02- She ruined me

19 1 3
                                    

Title of book: She ruined me.

Participate username: AlienboyfriendTae



Title: 4/5. Now very unique but good for the book.


Cover: 5/5. Totally beautiful and great editing.



Description: 6/10. The description is good but I think you could add more into it rather tham just putting both of the character in one you can describe their personality and stuff in two separate para then put the time where they meet or are together.





Plot: 18/20. The plot flow is so good it kept me engaged. The plot is kinda cliche but it's funny and smooth plus the character are really communicating with each other making it very good and interesting as the development can really be felt.






Grammar and vocabulary: 13/20. Your grammar is good but I did find some typos and mistakes so please correct that and use correct punctuation.
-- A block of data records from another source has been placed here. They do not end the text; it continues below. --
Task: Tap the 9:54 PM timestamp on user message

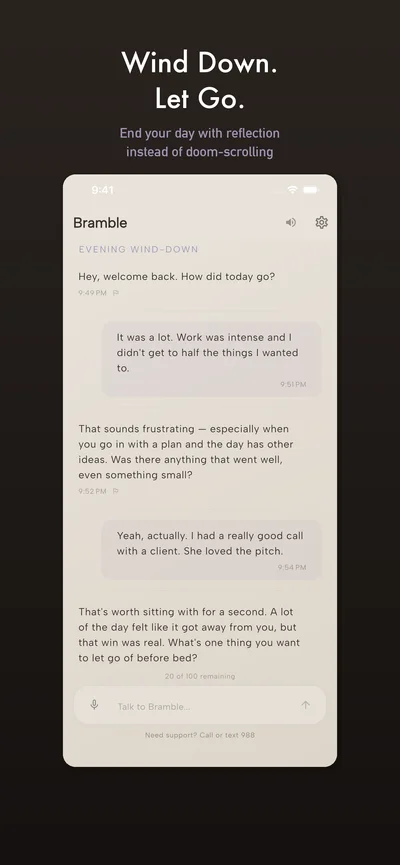Action: pos(292,567)
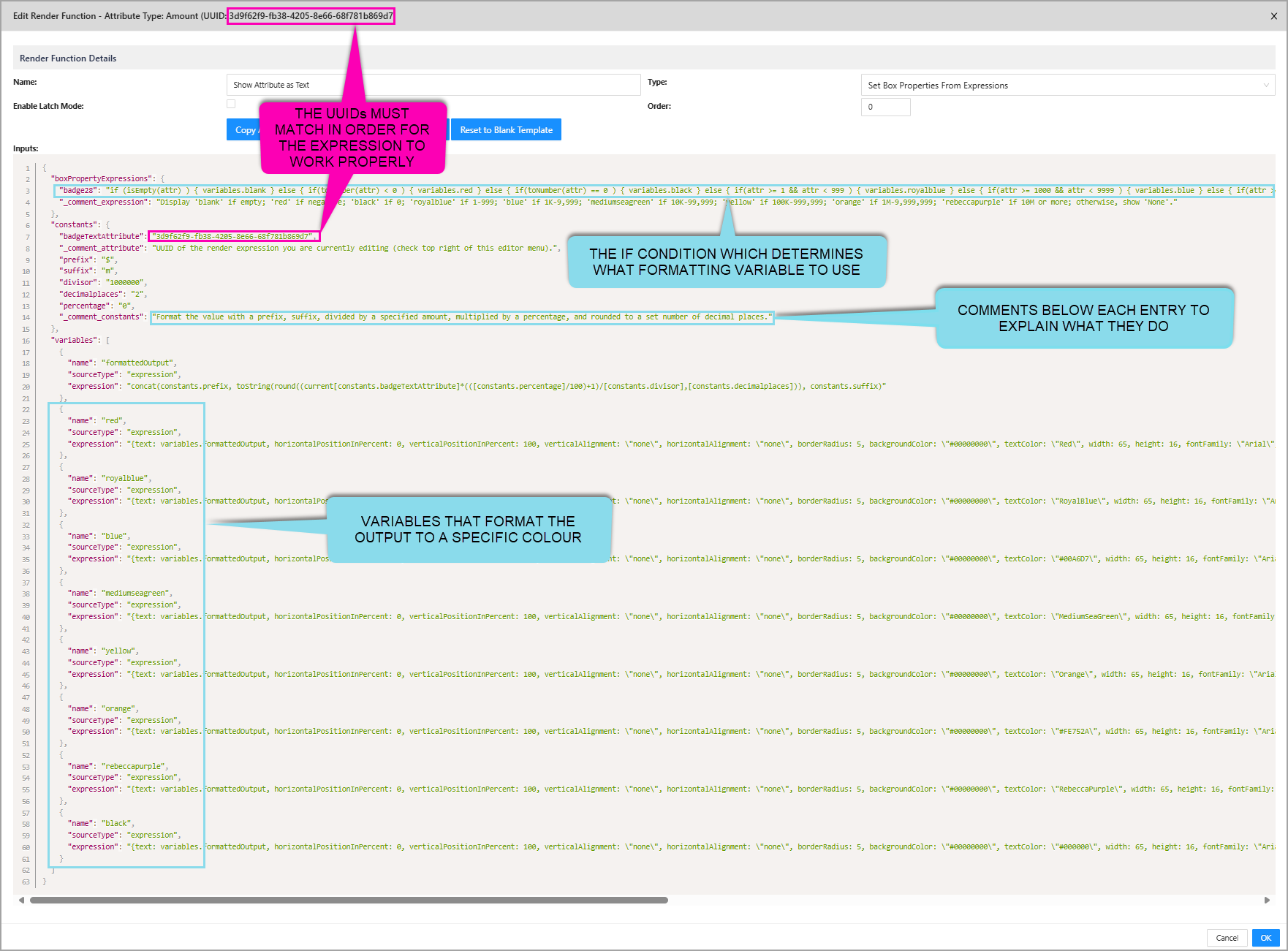
Task: Select the "decimalplaces" constant line
Action: pyautogui.click(x=102, y=295)
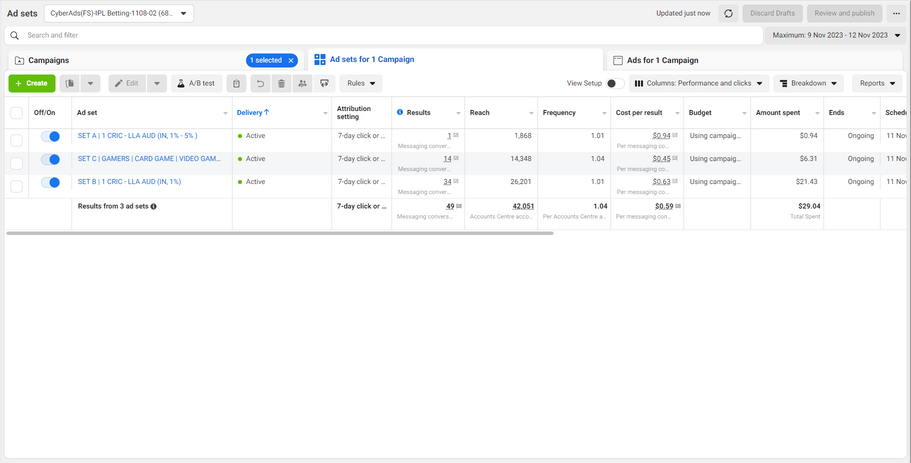The width and height of the screenshot is (911, 463).
Task: Expand Columns: Performance and clicks dropdown
Action: pos(698,84)
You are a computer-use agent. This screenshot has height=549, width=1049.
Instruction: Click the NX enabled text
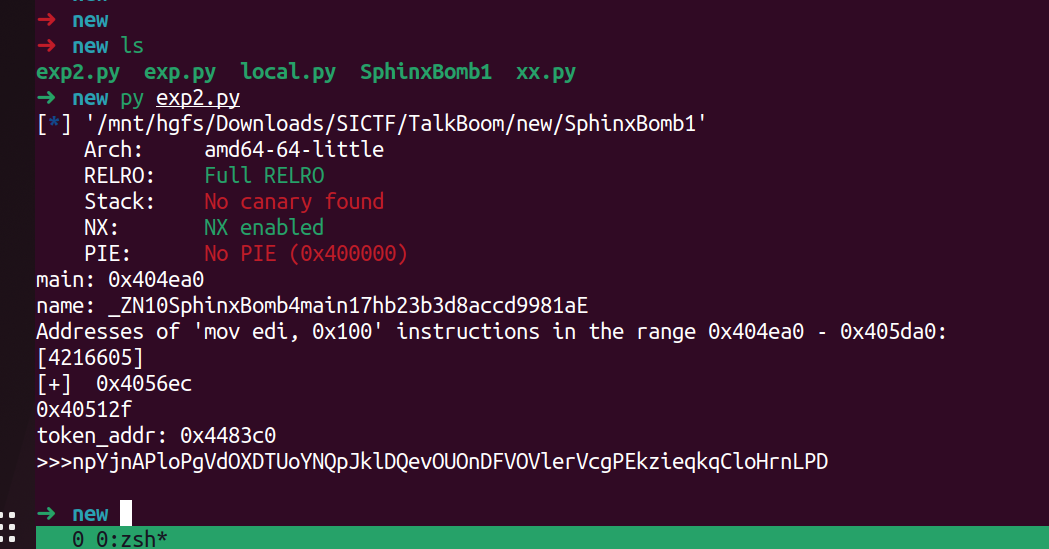pos(264,227)
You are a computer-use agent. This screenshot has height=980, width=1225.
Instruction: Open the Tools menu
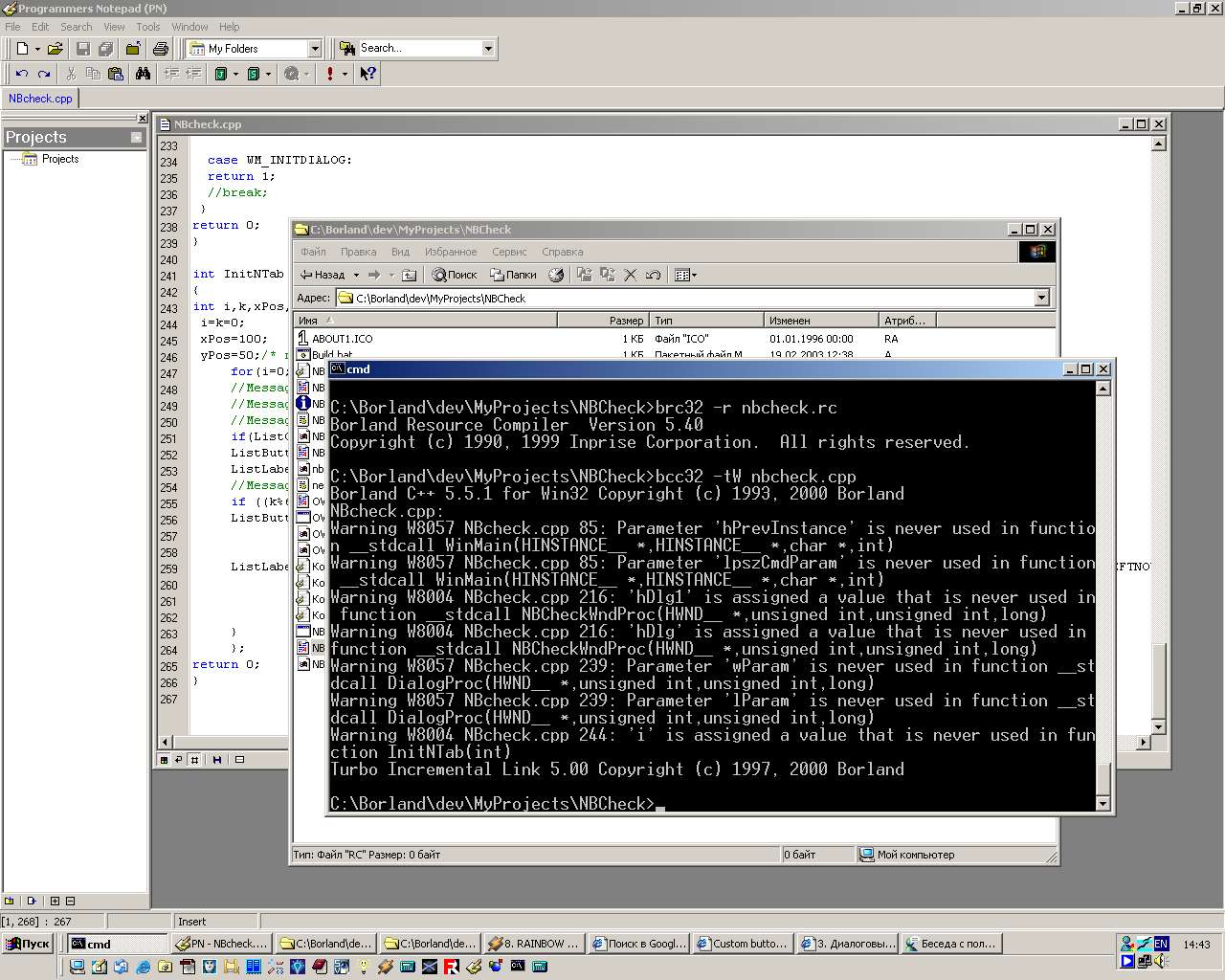click(148, 27)
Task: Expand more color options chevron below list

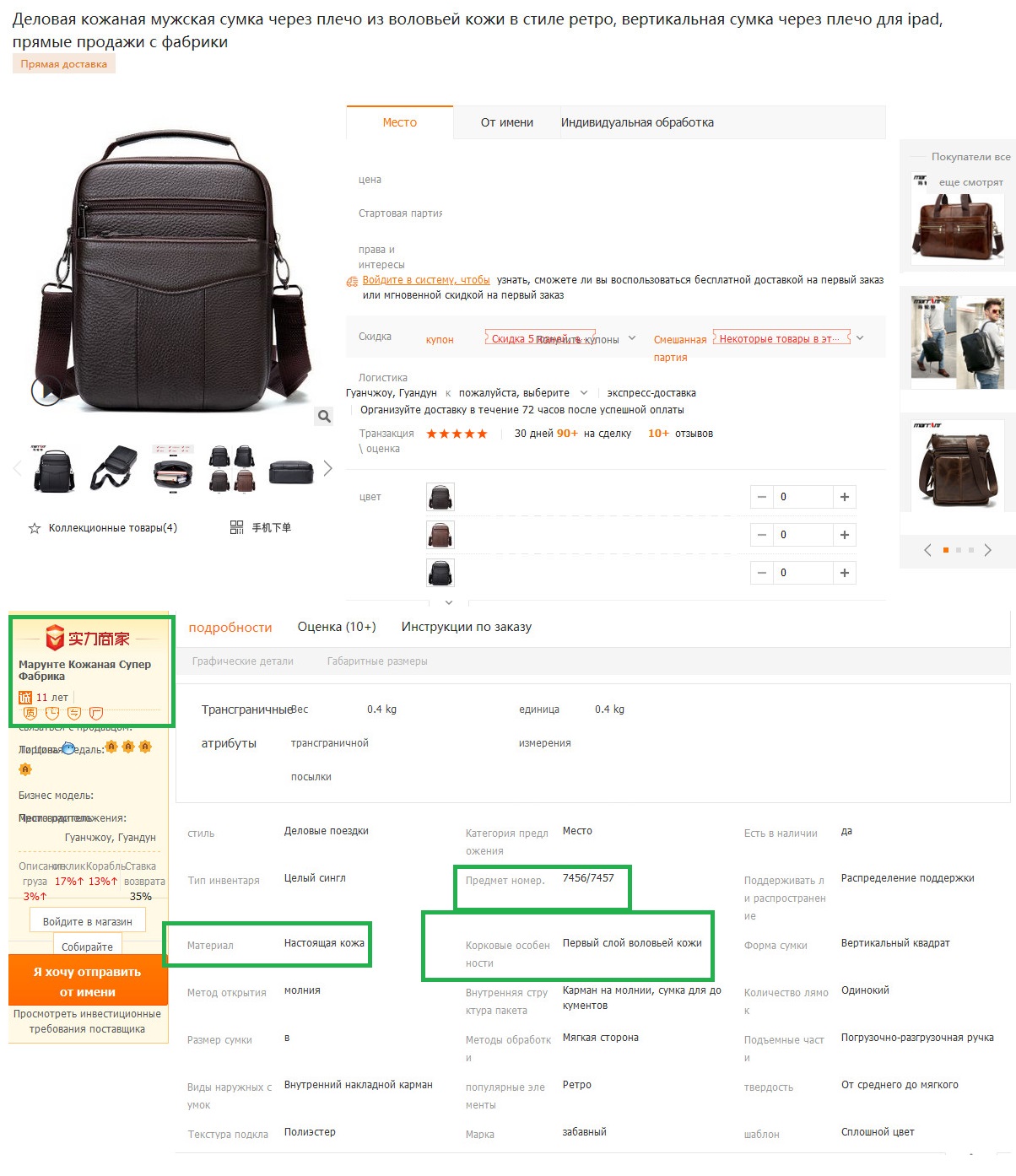Action: [449, 602]
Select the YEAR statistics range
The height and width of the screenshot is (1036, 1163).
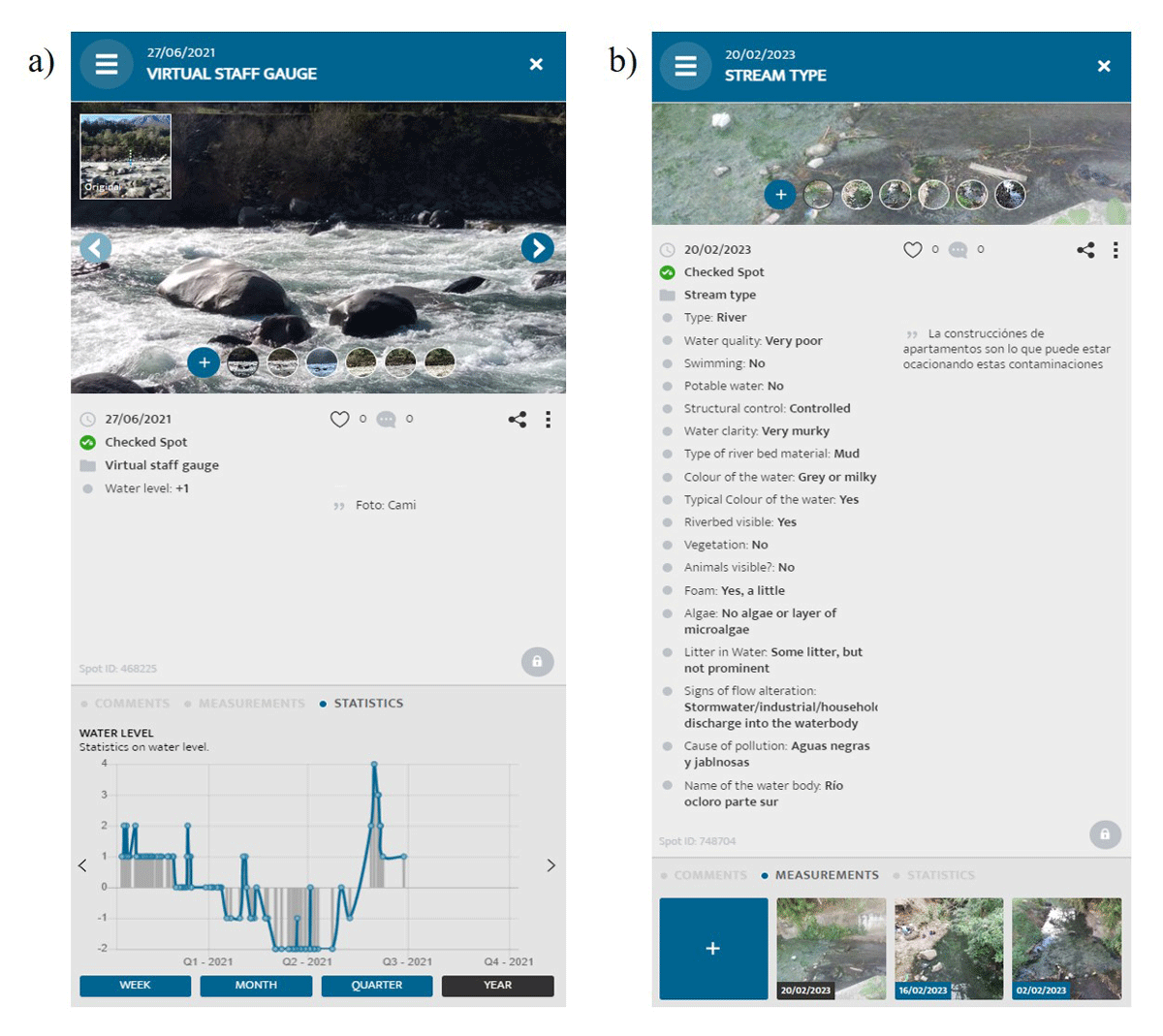pos(497,986)
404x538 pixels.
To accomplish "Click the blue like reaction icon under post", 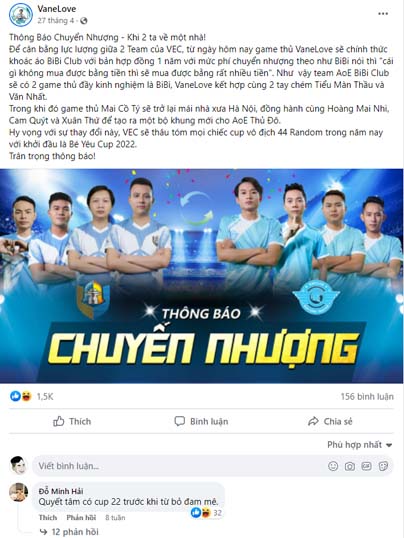I will click(x=15, y=397).
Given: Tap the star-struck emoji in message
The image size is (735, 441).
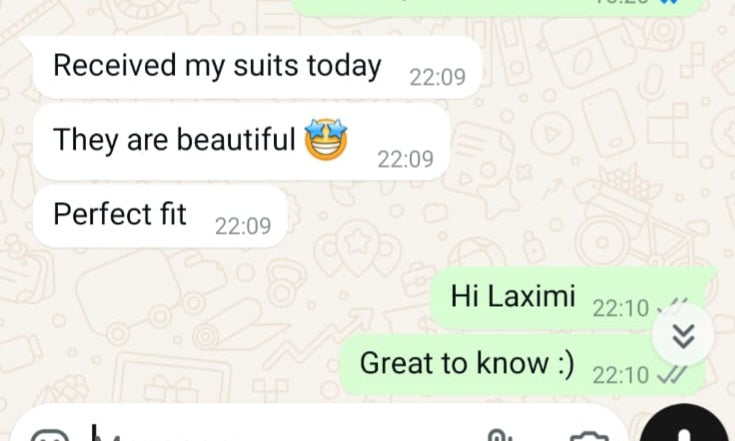Looking at the screenshot, I should click(x=326, y=139).
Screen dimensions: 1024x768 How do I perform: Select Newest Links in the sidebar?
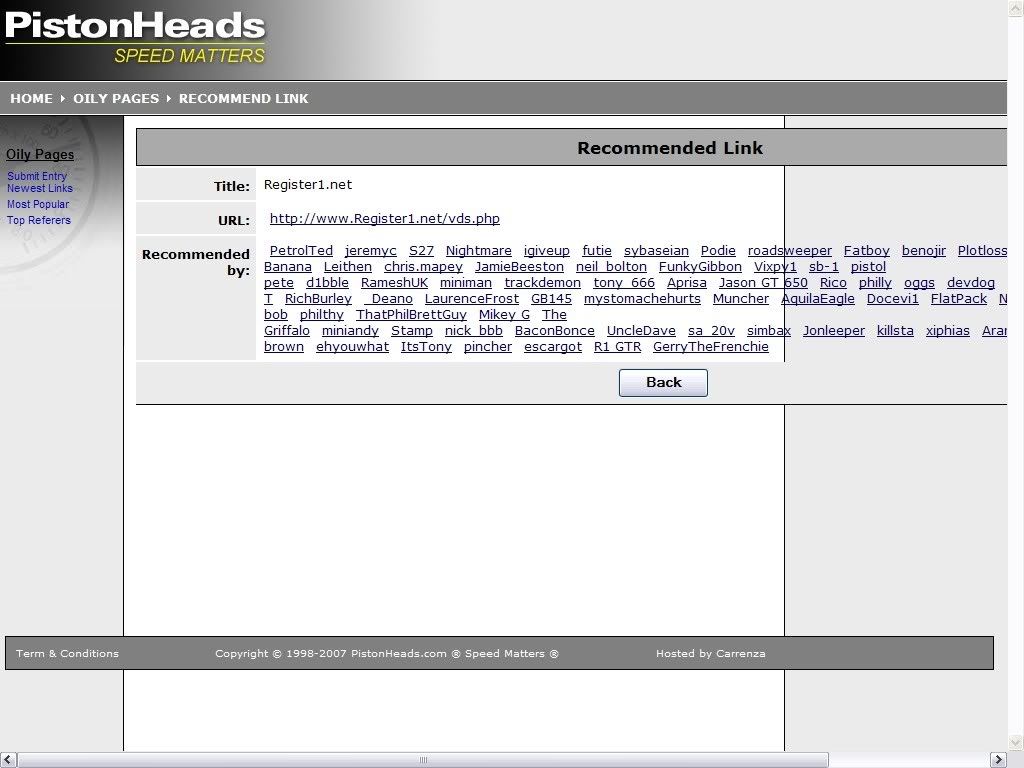coord(40,188)
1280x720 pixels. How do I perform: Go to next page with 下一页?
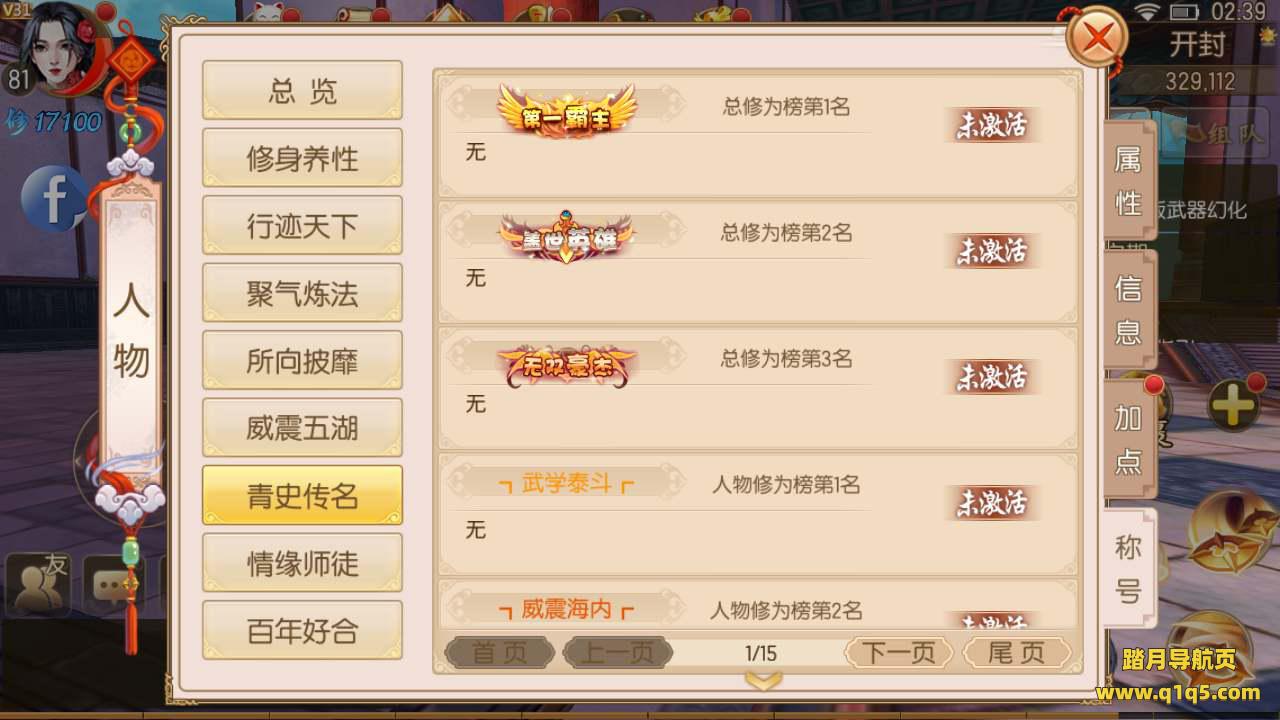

Emotions: 14/15. I like how you didn't rushed into things and let them have their own space and comfort too and the way Taehyung keeps showing respect to lily and lily too getting her head high and working rather than crying over her ex, that's a great point. Good work.



Descriptive writing and detailing: 14/15. Your descriptive writing is good plus your detailing is perfect not too much and not too little, the amount that is necessary.




Personal view: 9/10. I actually really enjoyed the book and am glad you submitted it here. It's great.


Total marks: 83/100.


Addiction advice: The one thing I don't get is why are some places speaking two different names and if it's not names and nicknames what does it really mean. I mean I saw you kept calling like bellona and Kaiser don't use unnecessary nicknames which an confuse the readers.